Here’s a snapshot of some of our recent work into politics and voter behaviour


probabilistic and path-analytic methods show intensity of interest in elections predicts perceptions that society has changed for the worse

Source: Australian Election Study (2019)

Source: Australian Election Study (2019)

Testing causal pathways is a critical and often difficult analytical exercise on non-experimental data. However, these causal relationships can be teased out using a range of statistical methods. Using data from the 2019 Australian Election Study, Orbisant sought to build a structural equation model (SEM) to see if intensity of election interest predicts perceptions that society has changed.

The key trick for this analysis, is that societal change perceptions and intensity of interest in elections are not “variables” that you can easily model. Indeed, these are actually higher order “factors” or constructs that are comprised of numerous underlying actual variables. This is where SEM and path analysis comes in (see graph above).

The model revealed that election interest significantly predicts perceptions that society has changed, such that higher election intensity drives more negative societal change perceptions. However, despite its significance, the magnitude of this effect is still somewhat weak at -0.11 (on a -1 to 1 scale), but this does not lessen its practical significance.

Also importantly, all the lower-level variables significantly predicted their respective higher-order factors. Perceptions of health service quality change was the strongest driver of overall societal change perceptions, whilst showing public support for a political party and going to rallies were the strongest drivers of overall election interest intensity.

However, one may begin to hypothesise that these lower-level variables themselves may hold directional or causal relationships. Let's take the election interest variable for example. How can we tease out the causal flow of these variables within themselves before they are aggregated to the higher-order election interest factor? Enter Bayesian Networks (see graph below).

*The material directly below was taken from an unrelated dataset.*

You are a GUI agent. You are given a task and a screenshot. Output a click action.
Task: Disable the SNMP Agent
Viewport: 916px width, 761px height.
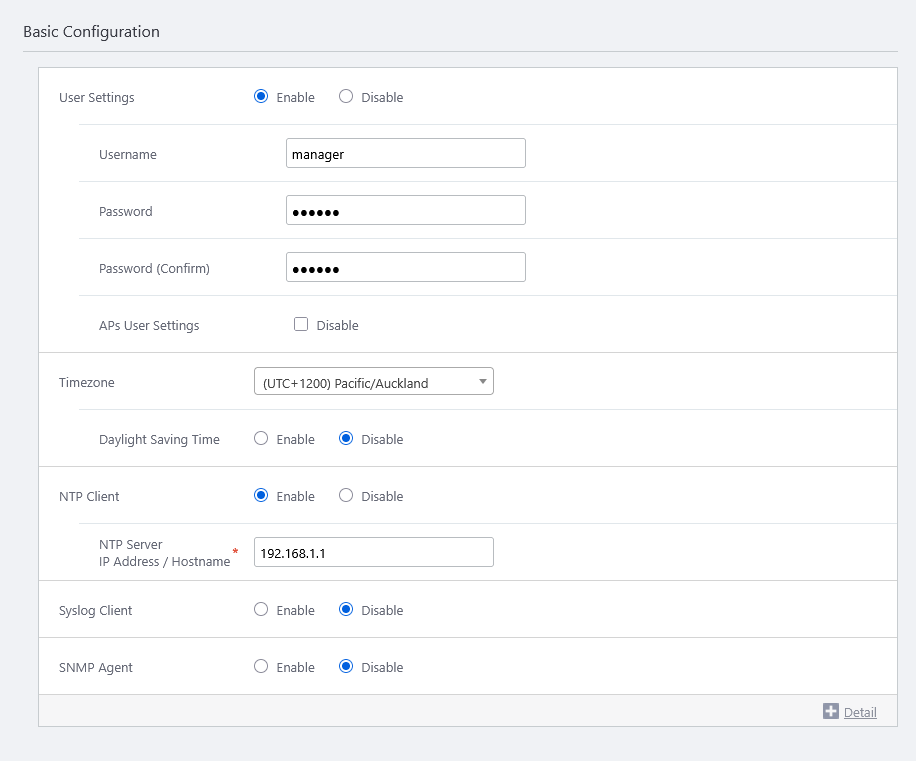[346, 667]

Source: Australian Election Study (2019)

Source: Australian Election Study (2019)

What Bayesian Networks lack in mathematical simplicity they make up for in semantic simplicity and transparency. These networks leverage Bayesian Statistics' immense ability to handle messy and missing data, and react dynamically to model changes. This is due to their use of probabilistic relationships. For example, if an election expert was to say that one of the paths in the above graph was in fact non-existent, we could easily remove that connection and the entire model re-arranges due to its conditional probabilistic nature. Importantly, these connections do not innately represent causality. That is an intellectual leap that we as the interpreters must make.

In this example, we can see that discussing politics in-person appears to drive persuasion of others to vote for a particular party, which in-turn increases the potential for that person to show public support for the party and so on. Of some interest is the relationship between persuading others and discussing politics online. Rather than the showing the same direction of discussing politics in person driving persuasion, we see it go the opposite way for online discussion, whereby persuading others leads people to take their discussion further to the online environment.

Furthermore, Bayesian Networks can also be used for inferential purposes. Specifically, we can use the network to tell us the probability of an event occurring (a score on one of the variables) given the existence of certain scores on others. For example, let's say we want to know the probability that someone will contribute a lot of money (highest possible survey score on that dimension) to a party given that they discuss politics in-person very frequently (highest possible survey score on that dimension). The network returns a very high probability of 0.92 out of 1.

Together, these models highlight just some of the complexity of factors at play when considering voter behaviour and party preferences. But when modelled using appropriate methods, these factors can reveal some interesting and important relationships that may go a long way in understanding particular behaviours.


Voter preference of Liberal or ALP can be predicted from demographics using an artificial neural network

Source: Australian Election Study (2019). Thickness of lines indicates magnitude.

Source: Australian Election Study (2019). Thickness of lines indicates magnitude.

Understanding the drivers of voter choice is a lofty goal sought by most political parties. Using data from the 2019 Australian Election Study, Orbisant sought to build a machine learning model to predict reported voting choice for those voting either Liberal or Labor (ALP). The output of this model returns probabilities that a person (or persons) with given input data would vote for either party.

The final model chosen was an artificial neural network with just 1 hidden layer. Model inputs were some commonly-studied demographic characteristics. These included age, gender, highest post-school qualification, and home ownership status. While the data set included many other characteristics, the goal for this analysis was to produce the best model with the least inputs possible. This goal stemmed from the real-world implication that potential input data for future prediction applications may be somewhat limited.

The model was “successfully” able to predict, to an acceptable degree of accuracy and suitable minimisation of loss, reported party choice. To create a use case beyond the regular training-test data model evaluations, Orbisant took the analysis one step further and used the model to compute the probability that the “average” person in the survey data set would vote for either party. This average person was defined as a combination of the modes (most frequent value) of all the input demographic characteristics. It turns out the average person would likely report voting Labor.

To improve this model, future designs may seek to build in other, non-demographic inputs, and also seek to leverage the longitudinal version of the survey to predict change in party vote selection rather than the party vote preference at one time point. In addition, further work can be done to tweak the algorithm’s hyperparameters to improve accuracy and convergence performance. Further development may also seek to change the model outputs to include other major parties, such as the National Party and the Greens.